● **TO DO**:
From the records below, transcribe exactly the lines that begin at the line with "Task: Click the Futuremark Corporation logo" and end at the line with "Screen dimensions: 1212x837", both included.

● **EXTRACTED ENTRIES**:
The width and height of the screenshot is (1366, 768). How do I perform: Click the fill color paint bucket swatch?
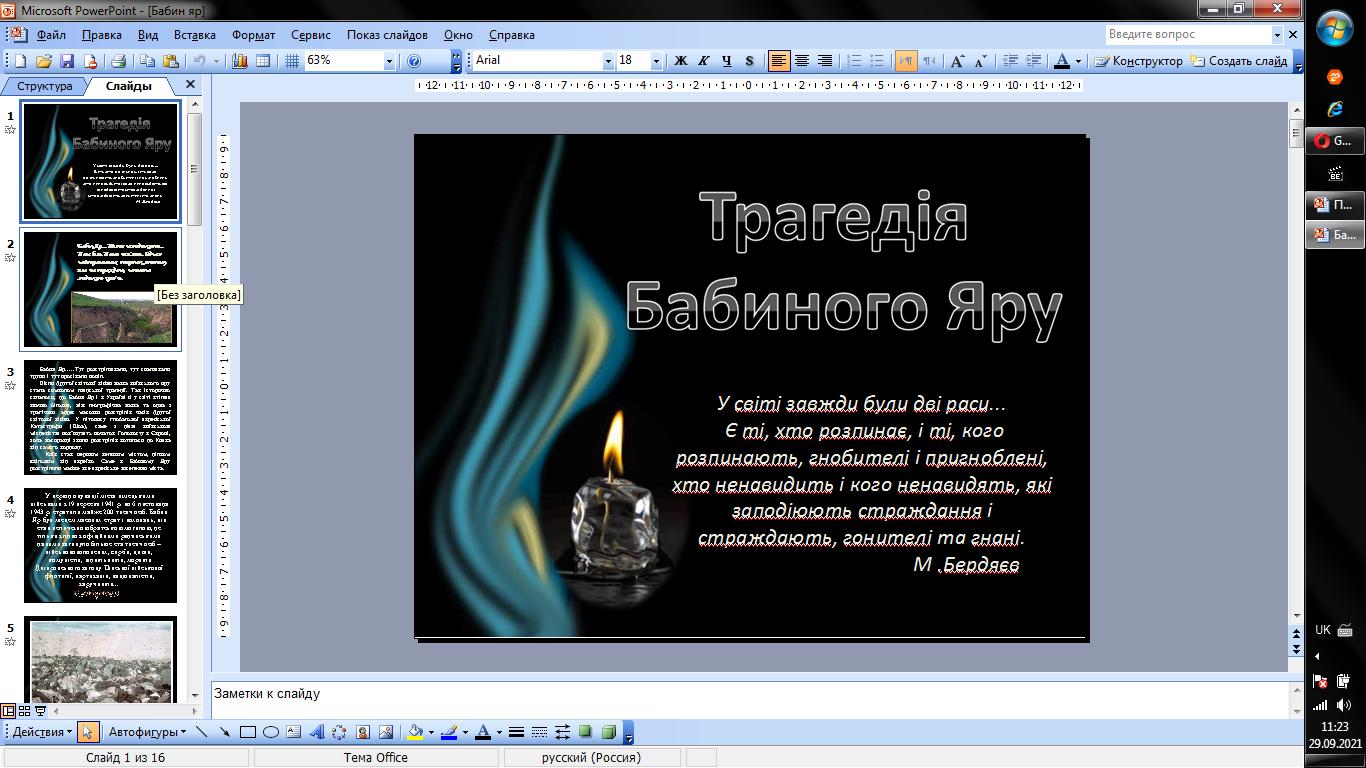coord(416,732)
* * *
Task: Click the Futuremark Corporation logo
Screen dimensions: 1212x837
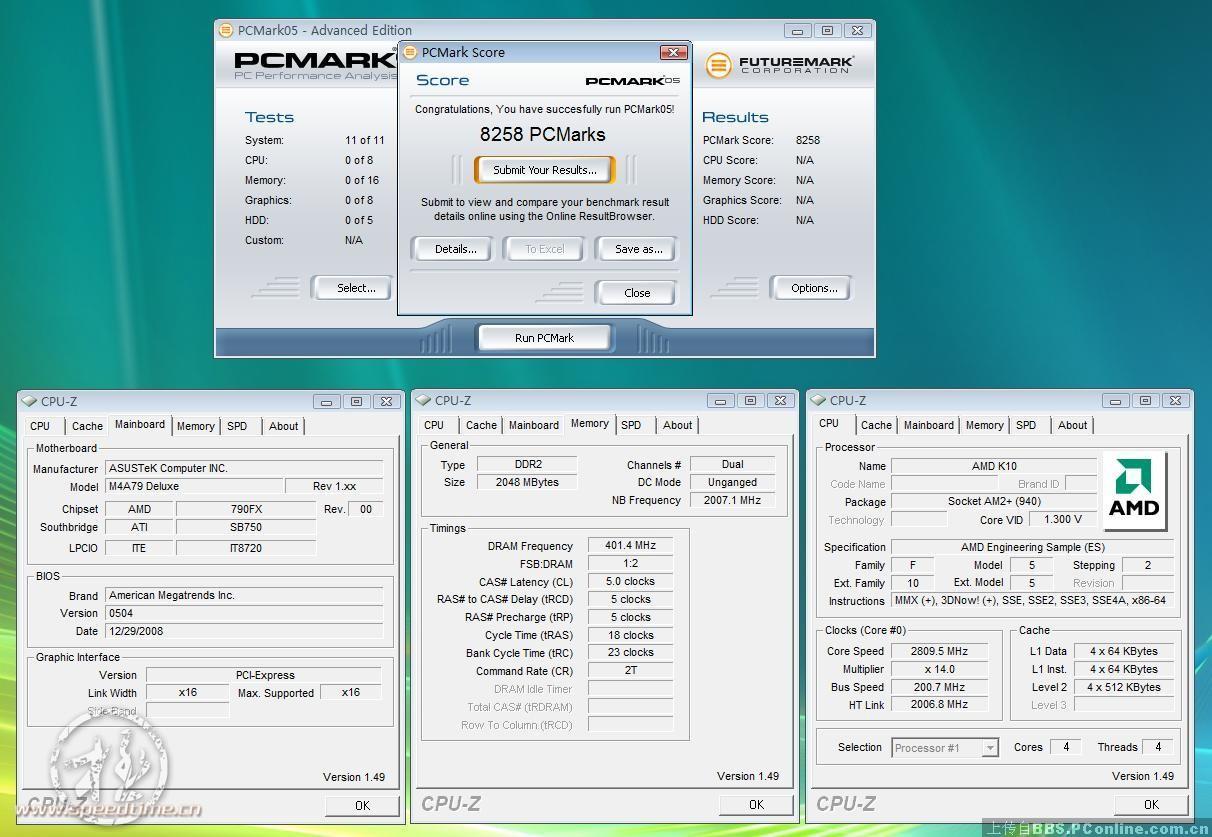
---
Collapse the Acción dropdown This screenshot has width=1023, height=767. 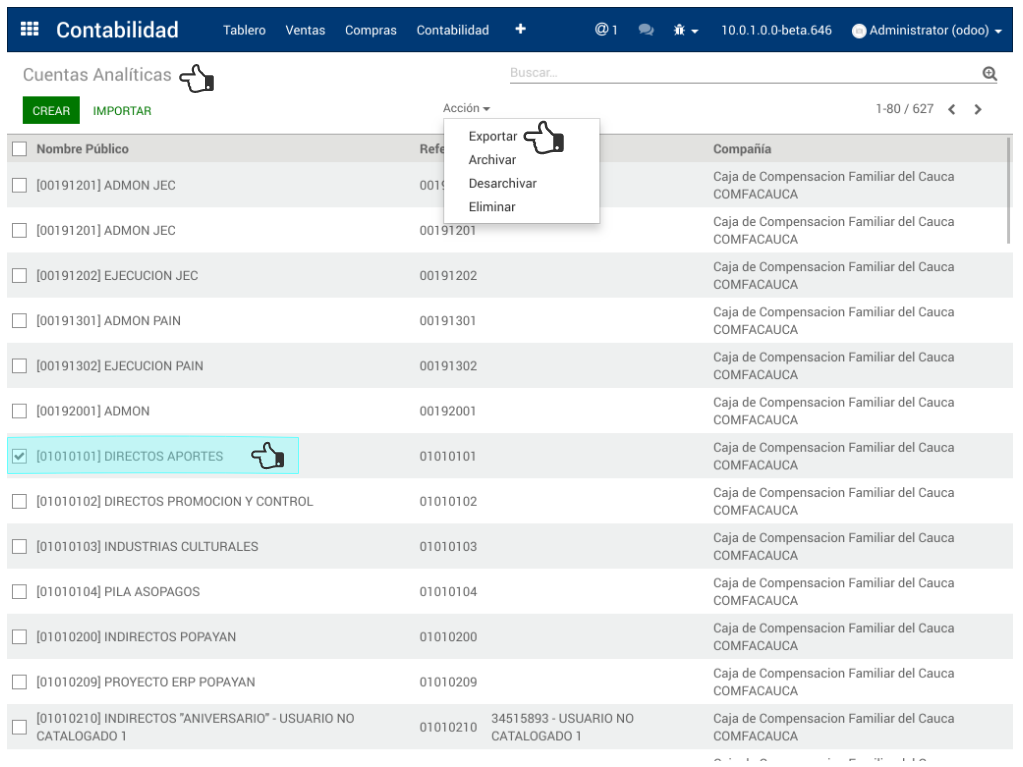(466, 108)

● **TASK OUTPUT**:
Task: Click the Futuremark Corporation logo
Screen dimensions: 1212x837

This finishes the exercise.